A: Define the concept, show a ShopNest entity/query example, mention tracking implications, and one production pitfall you avoided.
Q2: Code First vs Database First — when to use which?
A: Code First for greenfield; scaffold from existing DB for legacy; raw SQL/Dapper for hot reporting paths.
Q3: Explain the EF Core query pipeline.
A: LINQ → expression tree → SQL generator → database → data reader → materialization → optional change tracking.
Mid / senior level
Q4: How do you fix N+1 queries?
A: Use Include/projection, split queries, or explicit loading; verify with logged SQL and profiling.
Q5: DbContext lifetime in ASP.NET Core?
A: Register as Scoped — one context per request; never singleton with concurrent requests.
Q6: EF Core vs Dapper vs raw ADO.NET?
A: EF for productivity and change tracking; Dapper/ADO for hand-tuned reads and bulk operations.
Coding round
Write a LINQ query: top 3 customers by total order value on ShopNest orders.
var top = await _context.Orders
.GroupBy(o => o.CustomerId)
.Select(g => new { CustomerId = g.Key, Total = g.Sum(o => o.GrandTotal) })
.OrderByDescending(x => x.Total).Take(3).ToListAsync();
Summary & next steps
- Article 17: Seed Data in EF Core
- Module: Module 2: Code First Approach · Level: INTERMEDIATE
- Applied to ShopNest.Data — Seed Data
Previous: Update Database with EF Core Migrations
Next: Relationships in Code First EF Core
Practice: Add one small feature using today's pattern — commit with feat(efcore): article-17.
FAQ
Q1: What is Seed Data?
Seed Data helps ShopNest.Data implement Seed Data using EF Core 8/9 best practices with SQL Server 2022.
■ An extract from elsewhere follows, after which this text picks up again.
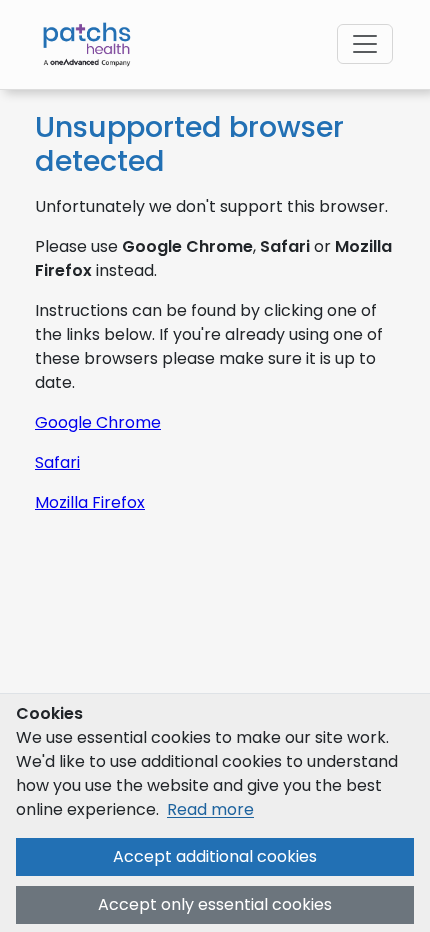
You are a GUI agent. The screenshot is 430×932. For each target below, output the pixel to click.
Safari (57, 462)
Q2: Do I need Visual Studio?
No — .NET 8 SDK with VS Code + C# Dev Kit works. Visual Studio 2022 Community is recommended for MVC scaffolding.
Q3: Is this asked in Indian IT interviews?
Yes — EF Core, LINQ translation, migrations, and N+1 troubleshooting appear in TCS, Infosys, and product company .NET interviews.
Q4: Which .NET version?
Examples target .NET 8 LTS and .NET 9 with C# 12+ syntax.
Q5: How does this fit ShopNest.Data?
Article 17 adds seed data to Seed Data. By Article 100 you have a portfolio-ready ShopNest.Data enterprise database layer.